Cataluña, la decadencia, la independencia y el Senado
Hace apenas unas horas, un buen amigo, alto directivo de una de las instituciones de la llamada sociedad civil barcelonesa, me confesaba que el independentismo de los últimos tiempos no es la decadencia catalana; al contrario, decía él, la decadencia del territorio es lo que ha acabado derivando en el independentismo creciente.
A la vista de cuál es el precio de la disidencia en este país, en estos tiempos, me abstengo de revelar su nombre. Aunque podríamos decir que es uno de esos catalanes de raigambre, cuya cuna y capacidad intelectual ha sido ensalzada en multiplicidad de ocasiones en tiempos más tranquilos.
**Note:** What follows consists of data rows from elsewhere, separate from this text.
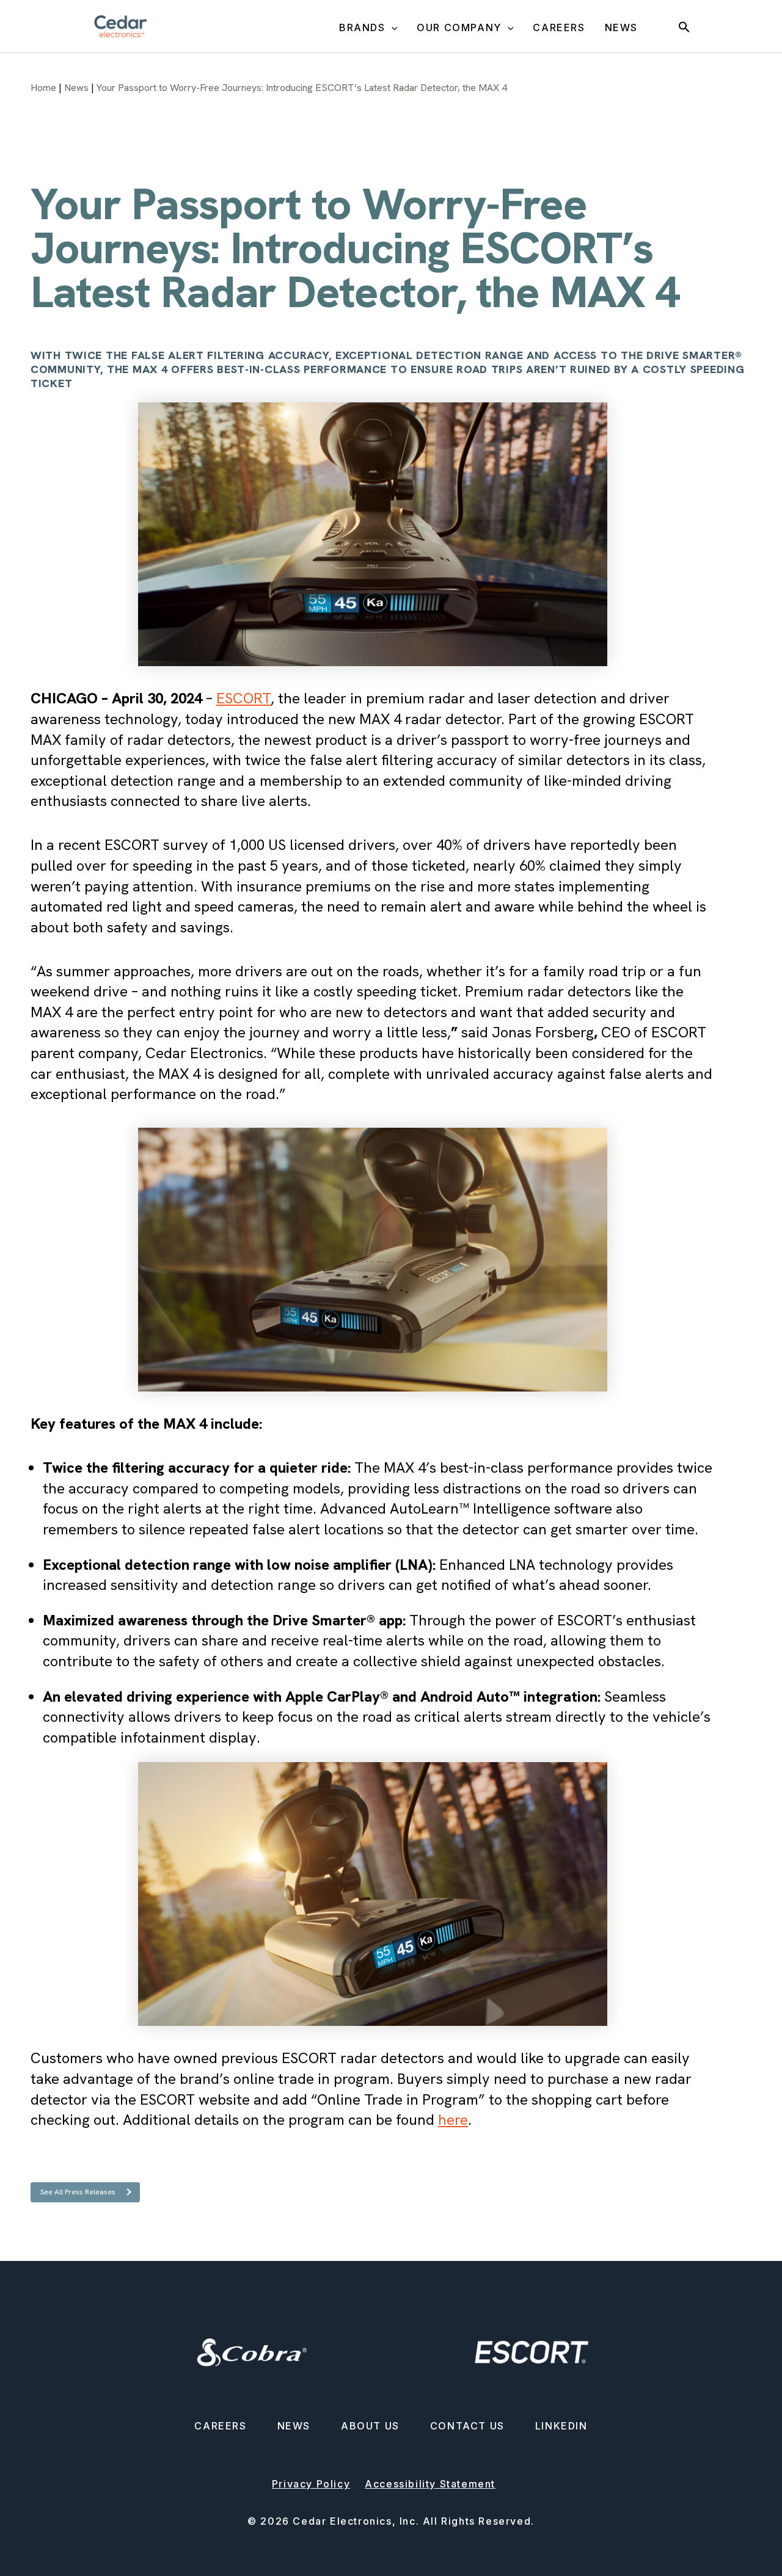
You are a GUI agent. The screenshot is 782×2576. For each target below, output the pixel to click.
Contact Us (467, 2426)
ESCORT (243, 698)
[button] (392, 28)
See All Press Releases (77, 2192)
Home (43, 87)
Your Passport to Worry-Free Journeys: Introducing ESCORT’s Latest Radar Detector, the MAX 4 (302, 87)
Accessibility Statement (430, 2484)
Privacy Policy (311, 2484)
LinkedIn (561, 2426)
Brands (362, 27)
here (453, 2119)
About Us (370, 2426)
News (621, 27)
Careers (559, 27)
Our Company (459, 27)
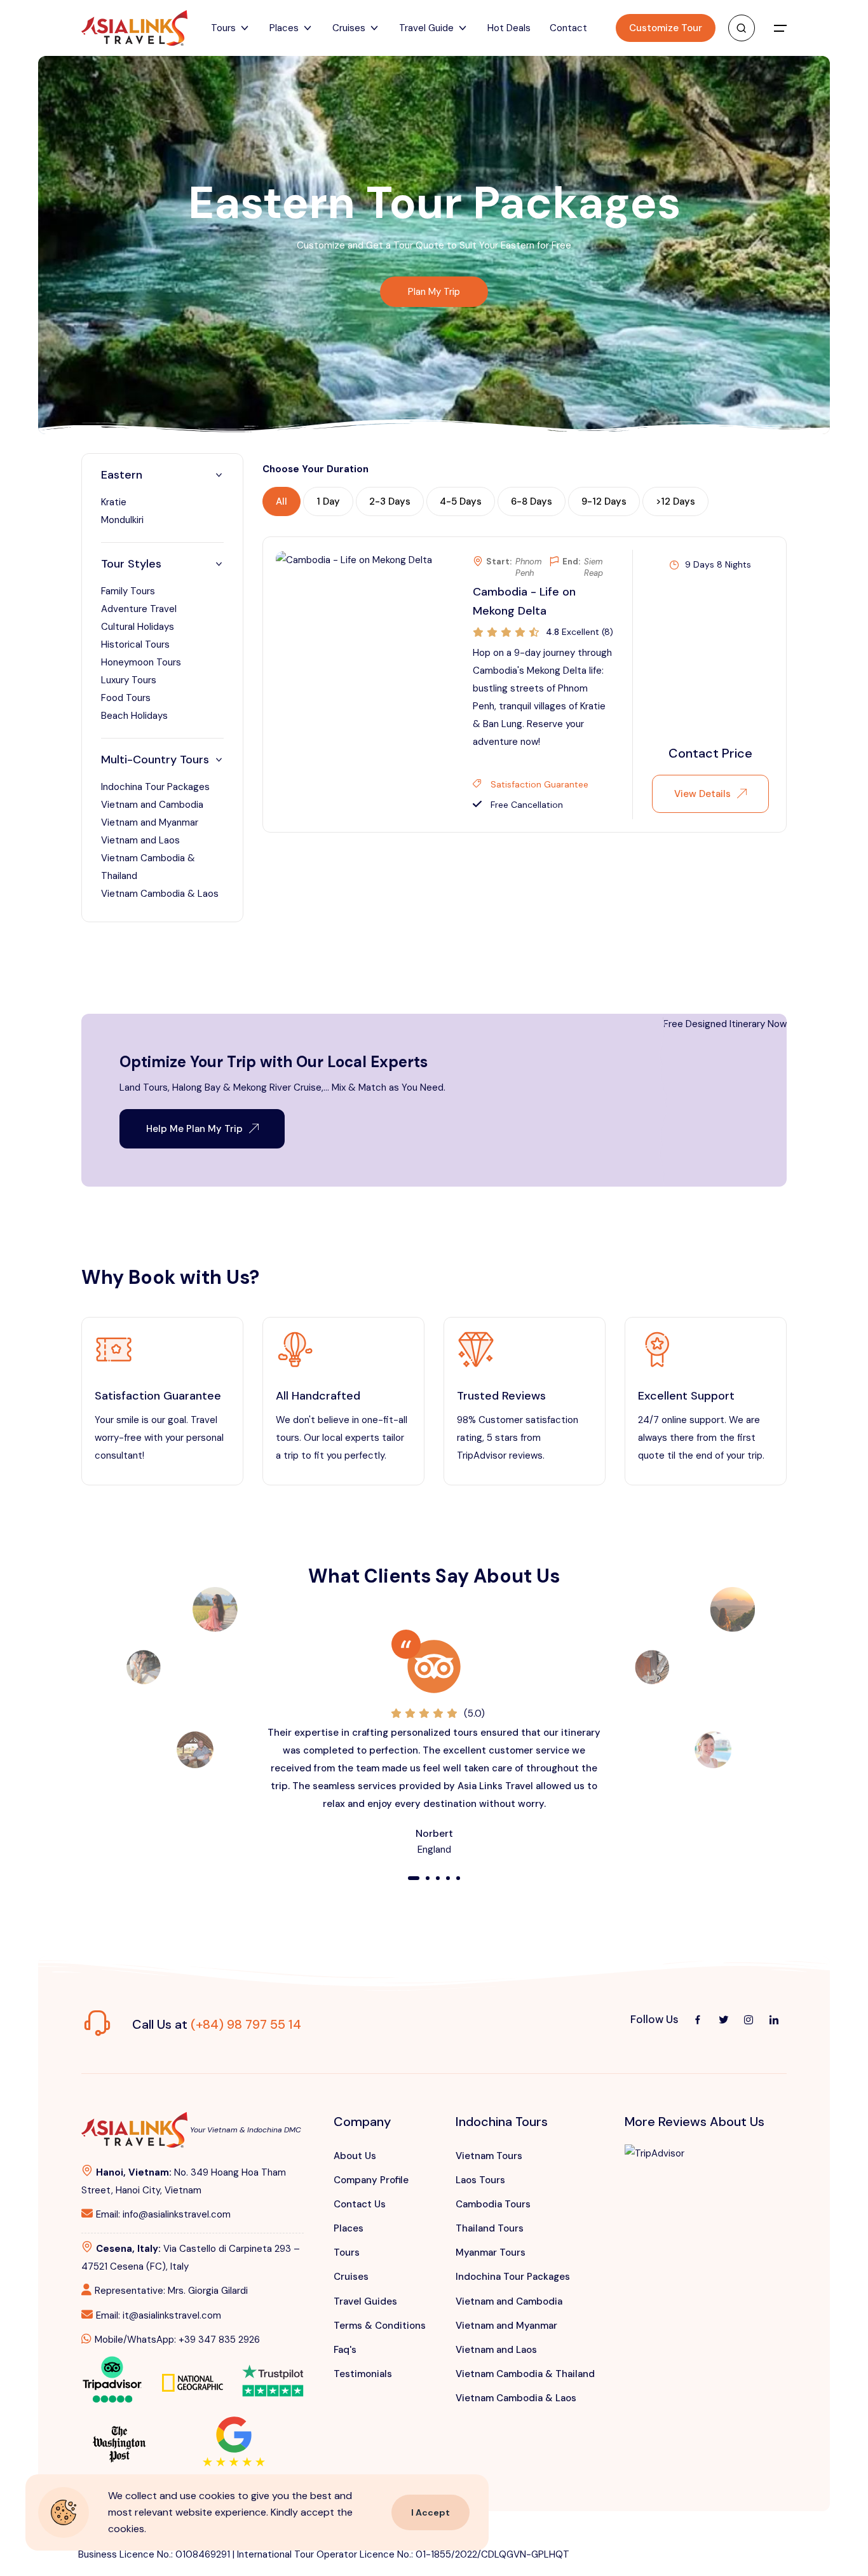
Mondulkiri (122, 520)
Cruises (351, 2276)
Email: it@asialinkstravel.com (158, 2315)
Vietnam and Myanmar (149, 822)
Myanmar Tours (491, 2252)
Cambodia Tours (493, 2204)
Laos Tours (480, 2180)
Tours (347, 2252)
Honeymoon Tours (141, 662)
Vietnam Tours (489, 2156)
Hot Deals (509, 28)
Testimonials (363, 2374)
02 (428, 1879)
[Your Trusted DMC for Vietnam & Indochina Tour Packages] (134, 28)
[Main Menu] (780, 28)
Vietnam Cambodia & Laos (160, 893)
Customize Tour (665, 28)
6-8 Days (531, 501)
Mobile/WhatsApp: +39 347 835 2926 (177, 2339)
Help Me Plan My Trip (194, 1128)
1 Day (328, 501)
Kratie (113, 502)
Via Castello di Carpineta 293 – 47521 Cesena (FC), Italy (190, 2257)
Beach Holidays (134, 715)
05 (458, 1879)
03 (438, 1879)
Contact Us (360, 2204)
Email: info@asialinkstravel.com (163, 2214)
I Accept (430, 2512)
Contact (568, 28)
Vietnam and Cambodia (152, 804)
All (281, 501)
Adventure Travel (139, 609)
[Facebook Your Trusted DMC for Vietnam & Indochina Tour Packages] (697, 2020)
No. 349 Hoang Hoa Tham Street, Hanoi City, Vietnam (183, 2181)
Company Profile (371, 2180)
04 (448, 1879)
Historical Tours (135, 644)
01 (413, 1879)
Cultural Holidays (137, 626)
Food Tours (126, 698)
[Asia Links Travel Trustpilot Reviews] (273, 2372)
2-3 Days (389, 501)
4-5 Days (461, 501)
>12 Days (675, 501)
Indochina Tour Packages (155, 786)
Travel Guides (365, 2301)
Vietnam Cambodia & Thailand (525, 2374)
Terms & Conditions (380, 2325)
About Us (355, 2156)
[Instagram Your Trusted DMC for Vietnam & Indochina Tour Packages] (748, 2020)
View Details (702, 793)
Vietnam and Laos (140, 840)
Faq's (345, 2349)
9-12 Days (604, 501)
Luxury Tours (128, 680)
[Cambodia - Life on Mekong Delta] (354, 558)
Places (348, 2228)
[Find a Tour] (741, 28)
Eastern (121, 474)
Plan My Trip (434, 291)
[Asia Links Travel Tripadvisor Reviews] (112, 2378)
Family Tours (128, 591)
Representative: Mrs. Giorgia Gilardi (171, 2290)
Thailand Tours (490, 2228)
Debo admitir que tiene una parte importante de razón. Sostiene que en otras etapas de la historia los catalanes se habían encargado de gobernar lo fundamental de España. Y que en los últimos tiempos se ha producido una expresa renuncia a esa posibilidad a la par que se interiorizaba, fruto del pujolismo, una visión entre romántica y endogámica del país. Una actitud que hacía inservible el esfuerzo y la lucha contra los poderes tanto en relación con España y, lo que es más peligroso, como hacia la Unión Europea.
En consecuencia, la decadencia del país ha dado lugar a un estado político de vuelo corto, en el que los virreyes quieren ser reyes y los mediocres del panorama pueden tener aspiraciones en un espacio más reducido y menos amplio. En otros tiempos de la historia, los catalanes luchaban en un sentido no bélico, sino de trabajo y esfuerzo, por controlar la economía española y dirigirla hacia sus intereses. Hubo antecesores de Duran Lleida y Sánchez Llibre que hicieron bien su trabajo y consiguieron que los principales actores de la sociedad catalana se sintieran no sólo satisfechos, sino incluso recompensados en sus intereses de forma amplia.
La ruptura de todo ello ha avanzado hacia la decadencia catalana. El independentismo es su formulación política máxima (por cierto, con las encuestas poco favorables en lo parlamentario) y el arte de la permanente reivindicación la salida a través de la cual se relaciona con el resto de España.
Parece que el Gobierno de Mariano Rajoy ha decidido tomar la iniciativa política y realizar alguna que otra oferta a los virreyes: sea el traslado del Senado, sean algunas mejoras en términos de Hacienda Pública o sus equivalentes. En cualquier caso, la actuación llega tarde. La credibilidad de los representantes de la Administración Central del Estado ha decaído de manera incontrolable. Trasladar el Senado a Barcelona es tanto como conceder una patata no caliente, sino podrida, en un momento en que lo más sensato es acabar con una institución lejana de los intereses y necesidades reales de la ciudadanía.
Sí tiene sentido que España, como realidad administrativa, esté más presente en la capital catalana si se pretende mantener una cierta ficción de co-capitalidad. Sobre todo a la vista de que ese espacio del Estado lo han ocupado los nacionalistas de la decadencia cargándose justamente eso, el Estado. Dicho eso, que se guarden el Senado allá donde les quepa, porque aunque lo trasladen seguirá como una cámara de representación inservible y anacrónica. Sólo una reforma en profundidad del Estado puede facilitar que la ciudadanía del siglo XXI entienda de sus derechos y libertades y algo menos su territorio identitario.